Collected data
------------

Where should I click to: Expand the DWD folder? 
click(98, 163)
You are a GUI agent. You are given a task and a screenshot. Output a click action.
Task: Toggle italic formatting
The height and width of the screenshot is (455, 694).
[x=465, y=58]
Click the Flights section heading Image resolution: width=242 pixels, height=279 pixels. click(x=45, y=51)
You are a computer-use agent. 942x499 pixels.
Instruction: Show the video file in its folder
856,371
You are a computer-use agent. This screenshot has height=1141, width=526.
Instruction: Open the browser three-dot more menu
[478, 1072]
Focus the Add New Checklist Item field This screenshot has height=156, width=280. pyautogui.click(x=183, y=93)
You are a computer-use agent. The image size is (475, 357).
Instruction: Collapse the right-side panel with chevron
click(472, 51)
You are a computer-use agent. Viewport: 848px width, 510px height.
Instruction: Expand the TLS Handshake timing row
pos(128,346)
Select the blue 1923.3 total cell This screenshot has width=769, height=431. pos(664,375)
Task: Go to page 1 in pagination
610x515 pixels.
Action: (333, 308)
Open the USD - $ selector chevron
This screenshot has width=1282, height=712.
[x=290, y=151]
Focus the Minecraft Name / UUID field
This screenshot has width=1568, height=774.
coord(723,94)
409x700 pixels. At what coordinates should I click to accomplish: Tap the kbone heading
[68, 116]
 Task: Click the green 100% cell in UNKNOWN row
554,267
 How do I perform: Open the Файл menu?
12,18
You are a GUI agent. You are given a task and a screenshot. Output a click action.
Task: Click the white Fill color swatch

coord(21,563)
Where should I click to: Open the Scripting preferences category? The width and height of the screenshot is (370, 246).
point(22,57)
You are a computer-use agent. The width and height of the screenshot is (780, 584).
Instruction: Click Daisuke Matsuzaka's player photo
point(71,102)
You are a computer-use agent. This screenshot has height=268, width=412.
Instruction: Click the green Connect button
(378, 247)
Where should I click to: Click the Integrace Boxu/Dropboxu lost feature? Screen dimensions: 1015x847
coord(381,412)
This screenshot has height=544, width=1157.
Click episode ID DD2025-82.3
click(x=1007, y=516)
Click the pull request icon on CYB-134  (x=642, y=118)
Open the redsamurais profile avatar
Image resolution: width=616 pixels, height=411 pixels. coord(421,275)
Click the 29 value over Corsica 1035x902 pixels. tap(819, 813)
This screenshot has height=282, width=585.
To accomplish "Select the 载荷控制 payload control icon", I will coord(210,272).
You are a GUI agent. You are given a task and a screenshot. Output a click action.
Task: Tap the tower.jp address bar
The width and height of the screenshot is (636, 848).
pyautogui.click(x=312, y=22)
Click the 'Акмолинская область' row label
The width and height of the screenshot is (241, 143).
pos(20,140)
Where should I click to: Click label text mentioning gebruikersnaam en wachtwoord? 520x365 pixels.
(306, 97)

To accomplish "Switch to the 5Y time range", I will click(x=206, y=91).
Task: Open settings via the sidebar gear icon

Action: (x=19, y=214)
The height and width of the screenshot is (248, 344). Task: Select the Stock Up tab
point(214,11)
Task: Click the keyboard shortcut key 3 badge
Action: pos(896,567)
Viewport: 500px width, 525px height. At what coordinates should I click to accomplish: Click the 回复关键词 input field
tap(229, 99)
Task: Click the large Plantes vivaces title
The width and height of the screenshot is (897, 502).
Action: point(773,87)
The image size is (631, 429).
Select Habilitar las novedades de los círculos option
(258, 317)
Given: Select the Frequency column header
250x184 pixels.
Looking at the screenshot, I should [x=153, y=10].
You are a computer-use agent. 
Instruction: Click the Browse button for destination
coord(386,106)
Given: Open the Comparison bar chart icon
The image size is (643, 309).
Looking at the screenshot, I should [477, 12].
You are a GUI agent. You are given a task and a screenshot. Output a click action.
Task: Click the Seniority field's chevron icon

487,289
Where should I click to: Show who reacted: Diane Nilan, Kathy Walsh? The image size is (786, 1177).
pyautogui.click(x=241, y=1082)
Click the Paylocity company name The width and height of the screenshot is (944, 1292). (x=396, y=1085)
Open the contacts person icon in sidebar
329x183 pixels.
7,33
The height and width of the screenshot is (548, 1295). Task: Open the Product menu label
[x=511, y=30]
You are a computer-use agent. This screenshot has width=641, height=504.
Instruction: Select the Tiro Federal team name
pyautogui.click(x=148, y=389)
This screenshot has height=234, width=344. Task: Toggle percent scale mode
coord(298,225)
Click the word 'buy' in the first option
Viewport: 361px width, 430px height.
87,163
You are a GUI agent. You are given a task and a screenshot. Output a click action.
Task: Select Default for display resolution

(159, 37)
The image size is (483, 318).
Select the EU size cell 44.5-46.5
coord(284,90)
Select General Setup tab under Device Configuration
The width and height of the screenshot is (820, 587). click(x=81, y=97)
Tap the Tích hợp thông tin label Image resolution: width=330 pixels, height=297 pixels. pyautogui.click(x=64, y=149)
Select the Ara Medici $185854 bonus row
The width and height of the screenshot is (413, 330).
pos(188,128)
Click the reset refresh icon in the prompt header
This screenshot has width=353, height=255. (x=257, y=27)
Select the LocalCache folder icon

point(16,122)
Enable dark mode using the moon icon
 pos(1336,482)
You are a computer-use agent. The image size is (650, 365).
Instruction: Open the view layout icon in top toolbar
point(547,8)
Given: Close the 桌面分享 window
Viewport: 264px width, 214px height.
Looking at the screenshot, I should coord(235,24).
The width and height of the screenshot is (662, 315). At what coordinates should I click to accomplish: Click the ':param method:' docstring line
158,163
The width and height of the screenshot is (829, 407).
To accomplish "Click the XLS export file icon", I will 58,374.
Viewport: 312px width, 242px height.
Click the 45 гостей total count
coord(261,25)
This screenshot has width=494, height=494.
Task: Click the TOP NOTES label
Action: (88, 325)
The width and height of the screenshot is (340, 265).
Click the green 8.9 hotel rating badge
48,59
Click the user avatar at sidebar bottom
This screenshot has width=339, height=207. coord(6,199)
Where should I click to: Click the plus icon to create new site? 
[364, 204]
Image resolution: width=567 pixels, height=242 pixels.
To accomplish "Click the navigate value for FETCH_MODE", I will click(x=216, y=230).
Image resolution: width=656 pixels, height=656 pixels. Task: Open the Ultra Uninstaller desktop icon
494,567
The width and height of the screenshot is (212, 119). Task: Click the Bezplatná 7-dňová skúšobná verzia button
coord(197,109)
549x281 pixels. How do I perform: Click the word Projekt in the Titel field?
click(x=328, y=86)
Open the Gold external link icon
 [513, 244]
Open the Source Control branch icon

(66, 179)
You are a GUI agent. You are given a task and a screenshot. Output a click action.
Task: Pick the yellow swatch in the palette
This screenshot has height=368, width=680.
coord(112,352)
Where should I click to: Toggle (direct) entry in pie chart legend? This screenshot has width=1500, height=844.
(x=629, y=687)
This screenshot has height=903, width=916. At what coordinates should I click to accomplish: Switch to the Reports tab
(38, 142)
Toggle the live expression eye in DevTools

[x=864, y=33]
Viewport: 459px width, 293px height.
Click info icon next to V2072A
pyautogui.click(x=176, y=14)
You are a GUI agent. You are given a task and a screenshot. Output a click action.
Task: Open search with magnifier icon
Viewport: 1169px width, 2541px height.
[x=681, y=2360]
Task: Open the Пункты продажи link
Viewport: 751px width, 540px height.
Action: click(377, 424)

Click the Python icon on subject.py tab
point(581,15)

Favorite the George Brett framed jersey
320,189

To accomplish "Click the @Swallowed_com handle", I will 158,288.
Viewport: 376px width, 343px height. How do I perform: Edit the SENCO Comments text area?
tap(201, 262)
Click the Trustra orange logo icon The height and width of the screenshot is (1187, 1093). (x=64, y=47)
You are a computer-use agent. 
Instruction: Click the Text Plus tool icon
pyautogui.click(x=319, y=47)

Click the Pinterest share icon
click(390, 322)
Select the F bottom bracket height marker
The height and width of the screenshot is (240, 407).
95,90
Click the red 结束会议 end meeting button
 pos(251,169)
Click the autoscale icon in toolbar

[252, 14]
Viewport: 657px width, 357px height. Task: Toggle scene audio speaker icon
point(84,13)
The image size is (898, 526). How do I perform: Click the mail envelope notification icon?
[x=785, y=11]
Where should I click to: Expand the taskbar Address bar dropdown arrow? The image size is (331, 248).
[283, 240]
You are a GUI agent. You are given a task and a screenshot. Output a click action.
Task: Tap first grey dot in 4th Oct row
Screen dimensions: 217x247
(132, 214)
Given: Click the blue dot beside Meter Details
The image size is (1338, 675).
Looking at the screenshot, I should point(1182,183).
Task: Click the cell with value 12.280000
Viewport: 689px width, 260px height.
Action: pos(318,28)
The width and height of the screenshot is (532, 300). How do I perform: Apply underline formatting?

------------

= ASSIGNMENT =
Nothing beyond the line that contains "Focus the Add" belongs in the answer; reproduce the entries exactly from their first line through it.

= EXERCISE SOLUTION =
Where should I click to: Expand the DWD folder? 
click(98, 163)
You are a GUI agent. You are given a task and a screenshot. Output a click action.
Task: Toggle italic formatting
The height and width of the screenshot is (455, 694).
[x=465, y=58]
Click the Flights section heading Image resolution: width=242 pixels, height=279 pixels. click(x=45, y=51)
You are a computer-use agent. 942x499 pixels.
Instruction: Show the video file in its folder
856,371
You are a computer-use agent. This screenshot has height=1141, width=526.
Instruction: Open the browser three-dot more menu
[478, 1072]
Focus the Add New Checklist Item field This screenshot has height=156, width=280. pyautogui.click(x=183, y=93)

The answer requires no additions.